Since cloud providers publish pricing data we have been able to also create a chart of the price / performance ratio for each of the offerings. The results below show how much performance you get per dollar spent for each of the configurations (higher is better). Keep in mind that if your application requires a specific response time or performance level then you should not look at this data alone, since it does not indicate how fast a configuration is, only how good the value for money is in computing a given amount of work. You also need to consider how much GPU memory you need for your application.





For AWS note that we omitted the very old cg1.2xlarge instance type since this is no longer fully supported by AWS and we were unable to even get our test to run. For each provider, when analysing price, we used the price from their primarily advertised region where multiple regions are available. Most providers with multiple regions vary their pricing in each region to account for local costs.

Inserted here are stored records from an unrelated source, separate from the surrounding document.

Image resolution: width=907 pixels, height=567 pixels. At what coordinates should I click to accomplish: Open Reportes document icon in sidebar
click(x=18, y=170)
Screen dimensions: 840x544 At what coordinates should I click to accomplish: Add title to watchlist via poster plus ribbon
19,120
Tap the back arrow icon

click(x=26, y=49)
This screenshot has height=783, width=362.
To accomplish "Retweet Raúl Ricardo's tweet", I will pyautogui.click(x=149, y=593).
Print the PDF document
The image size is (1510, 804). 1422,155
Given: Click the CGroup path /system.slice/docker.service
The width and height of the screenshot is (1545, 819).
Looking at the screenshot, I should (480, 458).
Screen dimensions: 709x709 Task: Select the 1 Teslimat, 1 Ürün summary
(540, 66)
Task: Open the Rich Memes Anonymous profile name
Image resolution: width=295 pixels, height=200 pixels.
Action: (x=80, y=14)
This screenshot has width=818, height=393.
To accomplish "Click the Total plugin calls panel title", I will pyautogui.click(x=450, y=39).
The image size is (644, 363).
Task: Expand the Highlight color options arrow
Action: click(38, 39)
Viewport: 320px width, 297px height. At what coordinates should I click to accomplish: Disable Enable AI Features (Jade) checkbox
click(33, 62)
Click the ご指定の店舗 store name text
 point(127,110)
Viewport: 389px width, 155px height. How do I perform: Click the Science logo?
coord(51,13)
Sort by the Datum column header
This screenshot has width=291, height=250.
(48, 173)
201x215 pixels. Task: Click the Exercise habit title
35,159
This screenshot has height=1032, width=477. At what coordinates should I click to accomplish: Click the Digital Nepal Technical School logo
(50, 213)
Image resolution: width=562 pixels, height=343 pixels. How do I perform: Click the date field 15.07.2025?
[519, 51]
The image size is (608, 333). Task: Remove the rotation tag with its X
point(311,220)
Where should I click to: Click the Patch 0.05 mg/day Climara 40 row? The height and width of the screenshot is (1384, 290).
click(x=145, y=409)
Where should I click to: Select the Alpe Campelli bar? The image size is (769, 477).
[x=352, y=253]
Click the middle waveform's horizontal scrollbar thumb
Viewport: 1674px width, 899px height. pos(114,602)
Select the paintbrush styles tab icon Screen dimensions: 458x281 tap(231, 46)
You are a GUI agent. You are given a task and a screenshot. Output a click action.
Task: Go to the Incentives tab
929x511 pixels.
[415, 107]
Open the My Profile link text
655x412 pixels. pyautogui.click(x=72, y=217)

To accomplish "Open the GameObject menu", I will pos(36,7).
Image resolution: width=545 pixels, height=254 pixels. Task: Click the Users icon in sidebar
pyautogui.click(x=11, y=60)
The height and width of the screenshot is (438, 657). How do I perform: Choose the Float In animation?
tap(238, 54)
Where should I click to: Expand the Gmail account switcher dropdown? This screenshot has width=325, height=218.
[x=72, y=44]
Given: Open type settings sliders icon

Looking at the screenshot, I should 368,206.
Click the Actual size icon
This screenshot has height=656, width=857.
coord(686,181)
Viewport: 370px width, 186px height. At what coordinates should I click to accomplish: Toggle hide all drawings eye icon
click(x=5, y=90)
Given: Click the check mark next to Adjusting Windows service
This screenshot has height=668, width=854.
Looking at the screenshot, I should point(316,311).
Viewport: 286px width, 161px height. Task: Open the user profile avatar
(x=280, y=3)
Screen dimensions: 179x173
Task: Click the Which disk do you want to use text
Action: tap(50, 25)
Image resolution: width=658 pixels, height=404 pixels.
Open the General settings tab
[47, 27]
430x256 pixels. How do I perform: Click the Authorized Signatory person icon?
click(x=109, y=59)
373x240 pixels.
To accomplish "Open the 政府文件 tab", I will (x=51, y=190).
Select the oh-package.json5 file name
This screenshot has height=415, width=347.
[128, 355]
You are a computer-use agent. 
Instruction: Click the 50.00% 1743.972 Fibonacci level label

All pricing was in USD.

For Google Compute Engine, rather than a pre-configured machine type consisting of a CPU and GPU, you attach GPU types to any of the supported machine types. This means you can actually run larger numbers of GPUs on machines with much less CPU resource than normal. For the tests above on Google Compute Engine we have excluded CPU results for this reason. For the price/performance chart we use machine types that we felt were appropriate for the number of GPUs selected. You could of course try with less CPU resources, your millage may vary. Also note that at time of writing GPUs on Google Compute Engine were still in beta.

DGX-1 and Quadro VCA

The DGX-1 and Quadro VCA are an appliance offering which has been specifically tuned to run demanding GPU accelerated applications. In addition to very high performance, the Quadro VCA specifically offers Iray IQ mode allowing large numbers of Quadro VCA appliances to be interconnected for extreme performance. We didn’t have access to large quantities of Quadro VCA appliances for our tests, however below are the results for a single Quadro VCA to give you a feeling for the performance as well as a single DGX-1. We put this in its own section because including it in the main bare metal graph scales the single cards too small!

Iray Photoreal




Testing Methodology

All benchmarks have been performed under Linux (usually CentOS 7.2) with the latest available NVIDIA drivers (as of writing 375.20). Some tests were performed on older drivers where administrative access to the machines was not available. Where we have full control over the environment the following setup was utilised.

Configuration Item Value
Operating System CentOS Linux 7.2.1511
Linux Kernel Version 3.10.0-327.36.3
NVIDIA Driver Version 375.20
ECC Mode Off
CPU Disabled
Iray Version Iray 2016.3 build 278300.4305
CPU Intel Core i5 6500
Memory 16GB DRR4-2133
Chipset Intel H170
PCIe v3.0 Full 16 Lanes
Image Resolution 1920×1044
Iteration Count 125

Iray Benchmark Scene - Model by Evermotion

In order to ensure we are testing raw Iray performance we have developed a stand-alone benchmark tool based on Iray. Our tool renders a fixed scene multiple times and averages the results to ensure consistency. To ensure the results mean something for real-world use we utilise a non-trivial test scene, ensuring the GPUs have plenty of work to do. The image above is a fully converged version of our test scene.

Note that these benchmarks are not performed in a way that they can be compared to the previous series of benchmarks migenius conducted which is why we are retesting even the older cards where possible. This is due to changes in both the scene data (to move to MDL) and Iray itself. New Iray versions often change the relationship between iteration count and quality which can affect our absolute measurements. However all relative measurements between cards within the benchmark are valid.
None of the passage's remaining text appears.